WASHINGTON – Federal civil rights lawyers filed suit Wednesday against Meridian, Miss., and other defendants for operating what the government calls a school-to-prison pipeline in which students are denied basic constitutional rights, sent to court and incarcerated for minor school infractions.
The lawsuit says children who talk back to teachers, violate dress codes and commit other minor infractions are handcuffed and sent to a youth court where they are denied their rights.
It's the first time a jurisdiction has been charged under a law designed to protect the due process rights of juveniles in such circumstances.
Also among the defendants were Lauderdale County, judges of the county's Youth Court and the State of Mississippi Division of Youth Services.
About 6,000 mostly African-American students attend grades kindergarten through 12 in a dozen schools in the Lauderdale County School District.
About 86 percent of the district's students are African-American, but all of those referred to the court for violations were minorities, the government suit said.
The federal action came more than two months after the Justice Department warned local and state officials that they had 60 days to cooperate or face a federal lawsuit.

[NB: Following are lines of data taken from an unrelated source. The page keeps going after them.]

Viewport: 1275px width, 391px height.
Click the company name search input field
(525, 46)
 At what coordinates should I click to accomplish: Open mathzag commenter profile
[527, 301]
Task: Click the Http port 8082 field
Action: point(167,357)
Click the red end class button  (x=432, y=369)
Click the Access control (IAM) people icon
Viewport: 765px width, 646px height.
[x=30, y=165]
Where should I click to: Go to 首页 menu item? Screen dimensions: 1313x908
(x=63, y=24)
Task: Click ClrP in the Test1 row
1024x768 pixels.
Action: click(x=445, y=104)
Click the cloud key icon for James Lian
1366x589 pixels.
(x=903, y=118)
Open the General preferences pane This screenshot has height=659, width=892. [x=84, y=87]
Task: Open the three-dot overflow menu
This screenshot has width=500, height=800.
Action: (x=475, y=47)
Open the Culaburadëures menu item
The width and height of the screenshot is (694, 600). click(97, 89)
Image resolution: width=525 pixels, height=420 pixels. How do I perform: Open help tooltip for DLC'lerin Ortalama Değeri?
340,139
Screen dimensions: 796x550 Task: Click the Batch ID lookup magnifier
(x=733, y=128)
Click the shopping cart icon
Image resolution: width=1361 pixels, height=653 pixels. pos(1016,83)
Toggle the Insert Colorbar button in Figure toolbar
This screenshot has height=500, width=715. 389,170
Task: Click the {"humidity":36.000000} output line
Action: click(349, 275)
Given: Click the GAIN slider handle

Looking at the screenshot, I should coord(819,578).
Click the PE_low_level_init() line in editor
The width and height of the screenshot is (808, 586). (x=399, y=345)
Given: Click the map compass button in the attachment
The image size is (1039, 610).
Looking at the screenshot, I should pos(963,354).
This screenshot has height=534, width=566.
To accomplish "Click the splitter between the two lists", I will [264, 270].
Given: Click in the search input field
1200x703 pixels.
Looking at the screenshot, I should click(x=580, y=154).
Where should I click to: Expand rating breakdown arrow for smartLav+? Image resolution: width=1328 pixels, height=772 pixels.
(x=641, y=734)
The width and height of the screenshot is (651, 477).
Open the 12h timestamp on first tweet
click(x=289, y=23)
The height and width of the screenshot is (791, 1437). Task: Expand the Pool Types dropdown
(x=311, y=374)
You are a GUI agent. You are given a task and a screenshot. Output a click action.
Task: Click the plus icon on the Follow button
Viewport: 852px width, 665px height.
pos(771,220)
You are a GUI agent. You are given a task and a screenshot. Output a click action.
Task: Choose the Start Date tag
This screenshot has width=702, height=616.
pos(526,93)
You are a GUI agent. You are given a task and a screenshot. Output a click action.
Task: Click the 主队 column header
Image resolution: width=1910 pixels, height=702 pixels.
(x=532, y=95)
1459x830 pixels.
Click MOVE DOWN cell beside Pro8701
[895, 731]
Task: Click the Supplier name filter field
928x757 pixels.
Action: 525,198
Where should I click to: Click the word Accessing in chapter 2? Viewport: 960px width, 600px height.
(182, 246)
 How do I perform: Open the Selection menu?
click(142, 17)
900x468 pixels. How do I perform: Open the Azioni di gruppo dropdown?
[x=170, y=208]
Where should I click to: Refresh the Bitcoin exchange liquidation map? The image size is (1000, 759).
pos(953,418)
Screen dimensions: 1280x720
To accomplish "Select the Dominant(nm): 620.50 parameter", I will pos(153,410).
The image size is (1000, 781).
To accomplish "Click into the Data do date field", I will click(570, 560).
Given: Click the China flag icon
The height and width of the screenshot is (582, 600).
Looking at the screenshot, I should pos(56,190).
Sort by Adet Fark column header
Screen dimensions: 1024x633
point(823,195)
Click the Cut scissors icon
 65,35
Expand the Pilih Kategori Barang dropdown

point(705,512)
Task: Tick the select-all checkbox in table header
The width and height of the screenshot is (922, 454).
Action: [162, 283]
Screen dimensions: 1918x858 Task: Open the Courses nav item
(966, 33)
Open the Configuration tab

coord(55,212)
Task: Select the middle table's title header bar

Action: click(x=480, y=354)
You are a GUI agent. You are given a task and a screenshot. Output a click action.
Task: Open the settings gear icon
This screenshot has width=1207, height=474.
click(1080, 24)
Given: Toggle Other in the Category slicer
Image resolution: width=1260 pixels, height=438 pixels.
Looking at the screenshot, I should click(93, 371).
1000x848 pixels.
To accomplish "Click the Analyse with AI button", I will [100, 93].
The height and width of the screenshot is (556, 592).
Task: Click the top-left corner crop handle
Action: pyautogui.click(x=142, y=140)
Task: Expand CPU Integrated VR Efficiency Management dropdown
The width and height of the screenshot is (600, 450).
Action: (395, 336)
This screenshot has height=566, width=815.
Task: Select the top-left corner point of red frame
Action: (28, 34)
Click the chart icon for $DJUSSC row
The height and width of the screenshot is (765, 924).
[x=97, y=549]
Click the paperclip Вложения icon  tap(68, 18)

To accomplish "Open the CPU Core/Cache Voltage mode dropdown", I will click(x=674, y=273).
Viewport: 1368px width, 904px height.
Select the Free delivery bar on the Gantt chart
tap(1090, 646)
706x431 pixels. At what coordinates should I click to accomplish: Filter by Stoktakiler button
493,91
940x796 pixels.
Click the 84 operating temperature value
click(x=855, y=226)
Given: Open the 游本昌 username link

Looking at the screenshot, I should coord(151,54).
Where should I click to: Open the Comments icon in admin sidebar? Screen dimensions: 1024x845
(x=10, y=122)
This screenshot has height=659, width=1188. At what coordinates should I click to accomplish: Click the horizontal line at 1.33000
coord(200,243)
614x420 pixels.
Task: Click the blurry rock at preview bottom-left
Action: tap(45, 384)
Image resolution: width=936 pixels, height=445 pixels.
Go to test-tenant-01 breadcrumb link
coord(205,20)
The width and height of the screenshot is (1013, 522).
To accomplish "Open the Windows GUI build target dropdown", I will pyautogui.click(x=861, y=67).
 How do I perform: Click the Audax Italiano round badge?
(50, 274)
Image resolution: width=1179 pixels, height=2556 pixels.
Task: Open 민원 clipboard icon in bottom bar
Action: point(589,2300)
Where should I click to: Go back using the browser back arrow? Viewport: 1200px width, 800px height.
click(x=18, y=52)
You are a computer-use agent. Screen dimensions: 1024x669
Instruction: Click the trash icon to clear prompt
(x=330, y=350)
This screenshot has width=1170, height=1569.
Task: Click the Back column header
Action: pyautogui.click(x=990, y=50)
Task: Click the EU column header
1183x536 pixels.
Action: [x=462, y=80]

Deputy Assistant Attorney General Roy Austin said Wednesday that Mississippi officials had failed to cooperate with the eight-month investigation.
"We had no choice but to file suit," Austin said, giving examples of what he alleged are unconstitutional actions taken by the school district and court:
• Children are handcuffed and arrested in school and incarcerated for days at a time without a probable cause hearing.
• Children detained wait more than 48 hours for a hearing, in violation of constitution requirements.
• Children make admissions to formal charges without being advised of their Miranda rights.
• Children are not routinely granted legal representation during the juvenile justice process.
Austin said Wednesday that Meridian is not the only location in the country with such a system. However, he said, it is the only one to date where local authorities have not been fully cooperative with federal investigators.
He pointed to Shelby County, Tennessee, as a school system where complaints had been received but where local officials had been fully cooperative with the Justice Department.
Mississippi officials did not have an immediate response to the lawsuit.